御醫頓頓喉嚨,眼神複雜的看了殷邪一眼,解釋的聲音也越來越小,“恕微臣大膽猜測,王后應該是受了什麼重大的刺激,悲傷過度,才會暈睡。而她一直不肯醒來,很可能是在潛意識裏,逃避一些他不想見到的人。”
都知道王對王后感情至深,平時王后若是皺下眉頭,王都心疼不已,這下王后一直暈躺在床上,不肯醒來,怕是王也理智崩潰,會跟着去了。只是王后的心病,恐怕也在王身上,她一直不肯醒來,多半是因為不想見到王,只是這一句,他不敢講,也不知如何去講,相信王應該能明白他話中的深意。
殷邪心中一緊,臉色變的極為難看,他回過頭眼神複雜的看向躺在床榻上心愛的女子,心中又是心疼,又是氣惱,卻又無可奈何。
他真想不顧一切的將她搖醒,質問她為什麼?為什麼要刻意逃避他?為什麼就是不願意醒來面對他?她就這麼愛襄嗎?隨着他的離去,她的心也死了嗎?還是她已經打算這輩子都不再見她。

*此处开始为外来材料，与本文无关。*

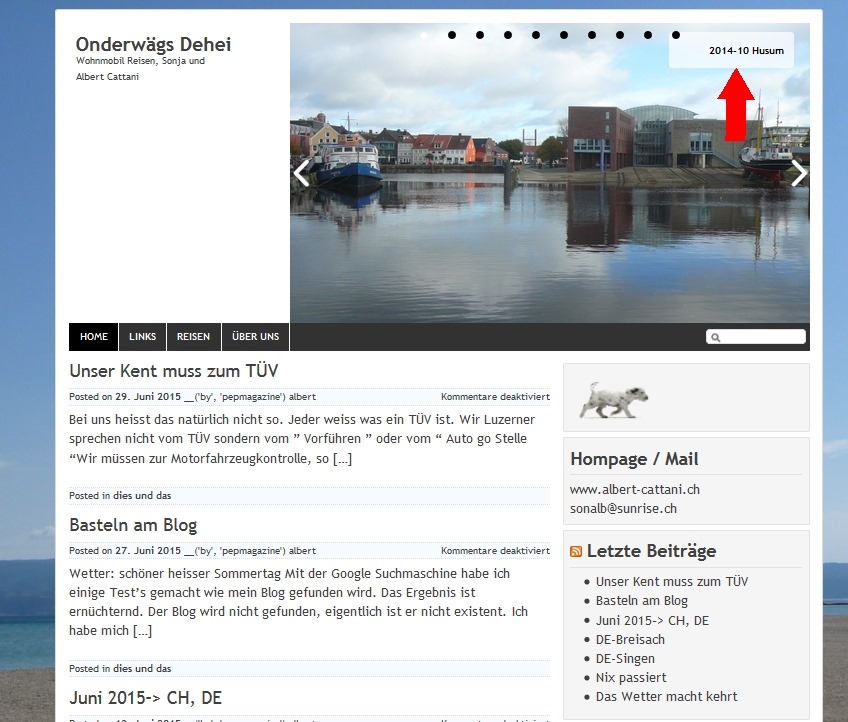Click the magnifier icon in the search box
The width and height of the screenshot is (848, 722).
715,338
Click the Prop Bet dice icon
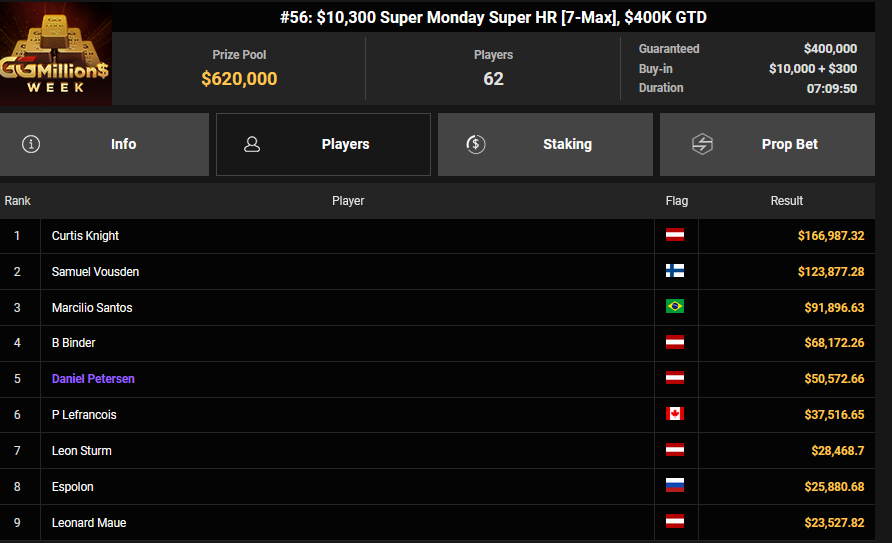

手徒然攥緊,眼中的難過與痛苦,差點將他淹沒。把她從東隕國皇宮裏抱出來,已經整整三個月了,那天他就遠遠的站在一邊,看着她跟襄軟語訴情,告別相擁,雖然心裏在滴血,可是他卻沒有阻止,因為他知道襄最終會離開,而她終究會屬於自己。
可是,當襄離開,他抱她回魔界之後,他竟震驚的發現,她幾乎已經沒有的生命的痕迹。他瘋狂的找來各路的御醫,為她整治,起初只是診斷出她中了迷心散,預計兩三天就會醒來,三天過後,她還是在昏睡。他又為她請來了御醫,這次的判斷是舟車勞頓,可能感染了風寒,只要靜心修養,半個月便可醒來。
他滿懷希望的等了又等,盼了又盼,御醫換了一個又一個,幾乎天底下所有的名醫,都被他請遍了,卻是誰也沒有辦法將她喚醒。希望一次次落空,等待變成了奢望,他害怕了,也失落了,更心痛了。

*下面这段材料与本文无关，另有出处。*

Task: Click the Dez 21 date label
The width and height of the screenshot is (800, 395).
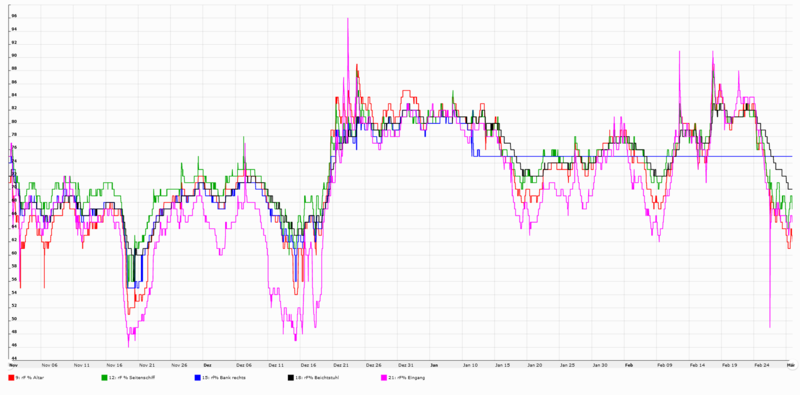Action: pyautogui.click(x=341, y=365)
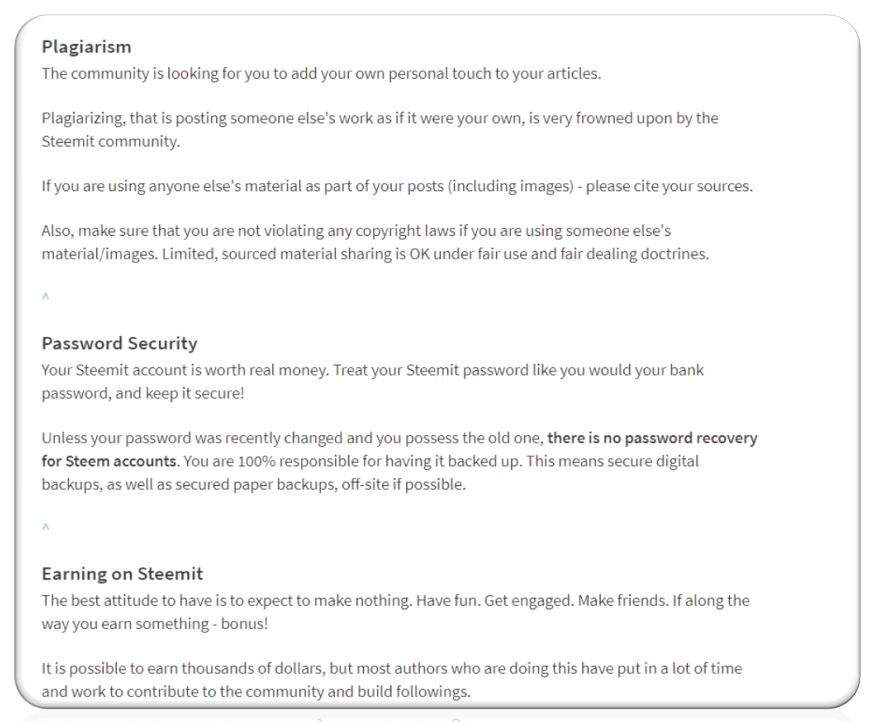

為了貼身照顧她,他乾脆把魔界所有的事情全部交託給手下的長老,自己一心一意的照顧她。因為芯兒脈象越來越微弱,臉色也越來越蒼白,他深切的感受到,她的生命在一點點的流逝,此刻她已經不能進食,更吃不下任何東西,唯有靠他的真氣,來維持她虛弱的生命力,她隨時都有可能離開他。
邪走進床邊坐下,輕輕的握起我的一隻手,放在自己的臉頰上溫柔的來回磨蹭,眸中的愛意絲絲的流泄出來:“芯兒,告訴我,怎樣你才會醒來?如何你才能原諒我?”
見我依舊沒有反應,他心中甚是着急,若是再這樣下去,我隨時都會死,他必須竭盡全力喚醒我,“芯兒,你是愛我的,為什麼不肯面對我?為什麼你不願意醒來和我在一起?”
“芯兒,你醒來好不好?我會像襄一樣愛你,一樣疼你的,就算以前你對我有不愉快的印象,我一定能用愛來化解,你會重新了解我的。”邪乾脆將我抱在懷裏,讓我的冰涼的身體緊緊的貼近他溫暖的胸膛,感受到他強有力的心跳,緊緊的抱着我,沒有一絲空隙。
“芯兒,我承認,當初在你和襄之間,我動了手腳,才會讓你們分開這麼多年,都無法重逢。我知道錯了,對不起,真的對不起,你起來好不好?”殷邪抽泣着,傷心悲痛的淚水已在俊美的臉頰上滑落了一行又一行,他再也不是那個風流不羈的邪王,只是一個普通的渴求心愛女子的男人。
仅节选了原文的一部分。